The input »
******

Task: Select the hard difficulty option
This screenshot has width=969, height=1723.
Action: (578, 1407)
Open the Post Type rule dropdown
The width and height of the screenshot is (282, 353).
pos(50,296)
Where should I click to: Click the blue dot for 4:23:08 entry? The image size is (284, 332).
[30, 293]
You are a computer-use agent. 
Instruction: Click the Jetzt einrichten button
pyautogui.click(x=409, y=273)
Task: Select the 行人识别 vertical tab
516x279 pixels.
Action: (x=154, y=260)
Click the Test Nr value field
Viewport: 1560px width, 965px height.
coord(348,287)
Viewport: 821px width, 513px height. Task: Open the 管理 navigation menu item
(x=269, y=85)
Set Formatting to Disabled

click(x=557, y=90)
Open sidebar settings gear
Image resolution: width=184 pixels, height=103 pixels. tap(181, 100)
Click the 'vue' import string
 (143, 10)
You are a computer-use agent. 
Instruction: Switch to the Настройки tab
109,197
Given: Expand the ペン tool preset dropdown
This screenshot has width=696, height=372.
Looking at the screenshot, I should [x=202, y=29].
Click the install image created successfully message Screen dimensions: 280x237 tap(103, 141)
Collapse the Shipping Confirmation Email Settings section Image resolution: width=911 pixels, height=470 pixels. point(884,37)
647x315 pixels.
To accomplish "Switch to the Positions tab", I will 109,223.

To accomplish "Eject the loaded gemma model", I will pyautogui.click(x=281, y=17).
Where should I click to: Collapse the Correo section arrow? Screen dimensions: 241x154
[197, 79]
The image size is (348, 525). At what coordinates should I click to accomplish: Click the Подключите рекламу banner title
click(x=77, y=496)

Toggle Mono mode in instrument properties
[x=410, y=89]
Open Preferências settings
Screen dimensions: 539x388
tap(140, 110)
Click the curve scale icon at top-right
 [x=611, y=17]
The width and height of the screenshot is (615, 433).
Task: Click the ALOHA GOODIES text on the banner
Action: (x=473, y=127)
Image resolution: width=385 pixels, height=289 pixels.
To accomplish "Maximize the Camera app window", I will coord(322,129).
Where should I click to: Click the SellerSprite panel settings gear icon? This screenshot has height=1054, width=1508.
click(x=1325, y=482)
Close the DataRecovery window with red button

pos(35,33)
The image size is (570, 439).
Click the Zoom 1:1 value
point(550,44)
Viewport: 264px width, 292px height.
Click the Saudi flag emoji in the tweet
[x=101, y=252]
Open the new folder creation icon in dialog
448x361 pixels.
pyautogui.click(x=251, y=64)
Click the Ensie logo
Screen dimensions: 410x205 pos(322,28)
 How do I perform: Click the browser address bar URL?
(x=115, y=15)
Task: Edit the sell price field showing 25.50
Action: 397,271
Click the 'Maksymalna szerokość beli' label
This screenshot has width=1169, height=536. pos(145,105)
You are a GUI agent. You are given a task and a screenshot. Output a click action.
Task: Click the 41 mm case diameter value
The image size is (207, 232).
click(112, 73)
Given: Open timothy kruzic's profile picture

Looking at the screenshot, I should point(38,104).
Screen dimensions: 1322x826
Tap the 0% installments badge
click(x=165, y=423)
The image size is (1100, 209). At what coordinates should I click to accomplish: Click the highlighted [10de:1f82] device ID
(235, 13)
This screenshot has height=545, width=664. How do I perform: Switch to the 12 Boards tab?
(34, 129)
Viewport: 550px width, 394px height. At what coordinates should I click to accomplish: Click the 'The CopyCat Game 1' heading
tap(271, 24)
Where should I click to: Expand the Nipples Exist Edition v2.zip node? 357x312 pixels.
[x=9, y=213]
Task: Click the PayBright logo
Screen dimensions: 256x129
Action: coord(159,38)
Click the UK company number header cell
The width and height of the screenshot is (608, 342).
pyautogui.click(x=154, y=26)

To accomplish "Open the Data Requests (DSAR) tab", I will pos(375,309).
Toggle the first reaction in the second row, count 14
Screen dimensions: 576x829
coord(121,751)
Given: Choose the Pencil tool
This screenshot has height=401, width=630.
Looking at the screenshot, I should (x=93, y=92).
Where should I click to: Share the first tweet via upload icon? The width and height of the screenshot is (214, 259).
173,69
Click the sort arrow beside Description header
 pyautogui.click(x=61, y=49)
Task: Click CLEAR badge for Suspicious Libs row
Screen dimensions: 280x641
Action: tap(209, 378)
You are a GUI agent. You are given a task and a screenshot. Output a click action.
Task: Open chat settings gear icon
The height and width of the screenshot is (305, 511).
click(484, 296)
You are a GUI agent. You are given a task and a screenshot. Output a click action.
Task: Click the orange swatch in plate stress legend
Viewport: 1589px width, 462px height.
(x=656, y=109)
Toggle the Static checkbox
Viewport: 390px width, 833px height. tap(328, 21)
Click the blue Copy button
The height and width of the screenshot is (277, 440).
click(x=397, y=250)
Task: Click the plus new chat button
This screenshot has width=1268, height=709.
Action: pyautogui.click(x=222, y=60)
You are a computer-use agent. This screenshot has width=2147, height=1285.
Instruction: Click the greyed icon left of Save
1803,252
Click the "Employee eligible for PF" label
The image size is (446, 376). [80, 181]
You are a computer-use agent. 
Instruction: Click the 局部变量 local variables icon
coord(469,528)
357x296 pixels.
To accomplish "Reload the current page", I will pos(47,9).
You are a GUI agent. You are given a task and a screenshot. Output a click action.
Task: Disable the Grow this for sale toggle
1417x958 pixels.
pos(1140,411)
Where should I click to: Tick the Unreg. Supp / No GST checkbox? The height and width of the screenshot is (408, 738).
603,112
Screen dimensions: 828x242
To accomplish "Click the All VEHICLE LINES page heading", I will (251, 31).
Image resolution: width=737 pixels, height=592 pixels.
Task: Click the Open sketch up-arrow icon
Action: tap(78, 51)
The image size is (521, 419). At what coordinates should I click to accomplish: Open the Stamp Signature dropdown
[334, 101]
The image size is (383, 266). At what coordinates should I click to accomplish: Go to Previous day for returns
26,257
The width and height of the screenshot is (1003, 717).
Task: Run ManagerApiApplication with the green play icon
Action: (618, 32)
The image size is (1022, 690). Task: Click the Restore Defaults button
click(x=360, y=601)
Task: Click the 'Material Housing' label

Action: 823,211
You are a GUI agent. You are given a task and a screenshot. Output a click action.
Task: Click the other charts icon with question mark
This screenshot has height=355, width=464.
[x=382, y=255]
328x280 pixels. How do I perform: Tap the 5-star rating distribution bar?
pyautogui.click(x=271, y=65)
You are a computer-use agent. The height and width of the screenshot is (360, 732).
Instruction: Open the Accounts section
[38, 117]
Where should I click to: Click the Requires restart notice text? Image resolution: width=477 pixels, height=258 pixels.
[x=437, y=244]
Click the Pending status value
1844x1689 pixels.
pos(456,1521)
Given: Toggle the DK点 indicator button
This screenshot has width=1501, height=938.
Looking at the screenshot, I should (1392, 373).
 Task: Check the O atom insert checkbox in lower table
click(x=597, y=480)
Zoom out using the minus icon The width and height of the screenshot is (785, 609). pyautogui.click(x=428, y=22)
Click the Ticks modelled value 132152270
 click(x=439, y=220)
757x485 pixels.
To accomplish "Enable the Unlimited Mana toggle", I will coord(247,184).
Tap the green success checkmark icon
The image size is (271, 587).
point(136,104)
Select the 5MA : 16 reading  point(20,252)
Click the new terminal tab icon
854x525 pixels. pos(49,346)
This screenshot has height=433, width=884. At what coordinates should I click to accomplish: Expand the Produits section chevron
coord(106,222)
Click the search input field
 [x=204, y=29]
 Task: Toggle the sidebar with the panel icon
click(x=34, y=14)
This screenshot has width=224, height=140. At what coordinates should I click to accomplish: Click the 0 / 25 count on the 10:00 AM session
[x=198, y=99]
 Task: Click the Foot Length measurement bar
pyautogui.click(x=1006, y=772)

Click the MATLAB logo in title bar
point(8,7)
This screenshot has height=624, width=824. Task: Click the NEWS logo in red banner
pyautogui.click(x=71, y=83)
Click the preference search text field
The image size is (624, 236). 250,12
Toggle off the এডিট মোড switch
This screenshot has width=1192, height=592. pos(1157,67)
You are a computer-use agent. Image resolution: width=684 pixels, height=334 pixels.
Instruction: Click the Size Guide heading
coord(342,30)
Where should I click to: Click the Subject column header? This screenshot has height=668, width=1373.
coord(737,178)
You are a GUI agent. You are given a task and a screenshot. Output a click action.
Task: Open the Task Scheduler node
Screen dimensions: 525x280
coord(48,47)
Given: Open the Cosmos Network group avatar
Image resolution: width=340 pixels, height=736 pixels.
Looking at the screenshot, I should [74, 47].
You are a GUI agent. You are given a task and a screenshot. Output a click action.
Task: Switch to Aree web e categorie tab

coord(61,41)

******

Given exercise » Reproduce only the rows starting at the line with "Open the new folder creation icon in dialog" and ending at the line with "pyautogui.click(x=154, y=26)", substituting "payments" for "installments" and leaving everything else unchanged.

Result below »
Open the new folder creation icon in dialog
448x361 pixels.
pyautogui.click(x=251, y=64)
Click the Ensie logo
Screen dimensions: 410x205 pos(322,28)
 How do I perform: Click the browser address bar URL?
(x=115, y=15)
Task: Edit the sell price field showing 25.50
Action: 397,271
Click the 'Maksymalna szerokość beli' label
This screenshot has width=1169, height=536. pos(145,105)
You are a GUI agent. You are given a task and a screenshot. Output a click action.
Task: Click the 41 mm case diameter value
The image size is (207, 232).
click(112, 73)
Given: Open timothy kruzic's profile picture

Looking at the screenshot, I should point(38,104).
Screen dimensions: 1322x826
Tap the 0% payments badge
click(x=165, y=423)
The image size is (1100, 209). At what coordinates should I click to accomplish: Click the highlighted [10de:1f82] device ID
(235, 13)
This screenshot has height=545, width=664. How do I perform: Switch to the 12 Boards tab?
(34, 129)
Viewport: 550px width, 394px height. At what coordinates should I click to accomplish: Click the 'The CopyCat Game 1' heading
tap(271, 24)
Where should I click to: Expand the Nipples Exist Edition v2.zip node? 357x312 pixels.
[x=9, y=213]
Task: Click the PayBright logo
Screen dimensions: 256x129
Action: coord(159,38)
Click the UK company number header cell
The width and height of the screenshot is (608, 342).
pyautogui.click(x=154, y=26)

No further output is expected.